● **DATA SHOWN**
____________________

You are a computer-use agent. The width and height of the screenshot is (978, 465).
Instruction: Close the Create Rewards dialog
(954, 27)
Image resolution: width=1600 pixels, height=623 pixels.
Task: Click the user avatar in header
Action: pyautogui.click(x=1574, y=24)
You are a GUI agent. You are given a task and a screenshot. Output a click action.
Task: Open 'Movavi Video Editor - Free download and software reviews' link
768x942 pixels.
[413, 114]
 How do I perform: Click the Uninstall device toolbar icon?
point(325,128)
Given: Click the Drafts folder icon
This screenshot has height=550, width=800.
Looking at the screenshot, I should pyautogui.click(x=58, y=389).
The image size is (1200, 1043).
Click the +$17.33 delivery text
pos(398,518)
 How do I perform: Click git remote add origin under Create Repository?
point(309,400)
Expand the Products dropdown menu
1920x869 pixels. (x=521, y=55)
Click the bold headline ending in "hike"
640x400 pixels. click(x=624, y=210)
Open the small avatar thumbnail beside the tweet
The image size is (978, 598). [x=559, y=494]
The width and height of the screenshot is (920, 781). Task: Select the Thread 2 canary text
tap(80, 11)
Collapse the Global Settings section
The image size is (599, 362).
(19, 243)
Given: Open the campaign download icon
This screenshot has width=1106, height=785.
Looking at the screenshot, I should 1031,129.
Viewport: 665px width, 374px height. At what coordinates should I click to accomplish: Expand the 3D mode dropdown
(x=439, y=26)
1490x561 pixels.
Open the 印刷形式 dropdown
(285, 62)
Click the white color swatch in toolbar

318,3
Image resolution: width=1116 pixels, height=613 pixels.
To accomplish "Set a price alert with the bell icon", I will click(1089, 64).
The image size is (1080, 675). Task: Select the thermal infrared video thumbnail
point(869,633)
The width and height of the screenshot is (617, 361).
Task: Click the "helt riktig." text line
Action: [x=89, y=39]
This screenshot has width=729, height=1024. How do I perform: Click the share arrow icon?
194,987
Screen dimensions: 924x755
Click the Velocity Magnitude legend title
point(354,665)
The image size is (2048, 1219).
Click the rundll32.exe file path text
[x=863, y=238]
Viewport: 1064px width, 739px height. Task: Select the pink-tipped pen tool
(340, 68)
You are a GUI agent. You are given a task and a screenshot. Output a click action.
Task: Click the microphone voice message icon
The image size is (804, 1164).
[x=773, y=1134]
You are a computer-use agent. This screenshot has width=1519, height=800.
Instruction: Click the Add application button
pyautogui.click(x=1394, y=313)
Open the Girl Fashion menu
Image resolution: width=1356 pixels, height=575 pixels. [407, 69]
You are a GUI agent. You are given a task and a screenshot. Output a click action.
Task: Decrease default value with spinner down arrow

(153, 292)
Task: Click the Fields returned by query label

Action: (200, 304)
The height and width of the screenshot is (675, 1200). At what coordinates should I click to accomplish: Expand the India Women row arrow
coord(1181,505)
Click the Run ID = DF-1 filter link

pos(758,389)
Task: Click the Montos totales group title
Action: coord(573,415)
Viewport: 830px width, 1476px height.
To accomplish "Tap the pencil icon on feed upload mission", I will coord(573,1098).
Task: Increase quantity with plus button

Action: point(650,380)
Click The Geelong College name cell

____________________

● **PROBLEM STATEMENT**
Your answer should consist of the lines above that hold the word "computer", copied exactly.

● **ANSWER SPACE**
You are a computer-use agent. The width and height of the screenshot is (978, 465).
You are a computer-use agent. This screenshot has width=1519, height=800.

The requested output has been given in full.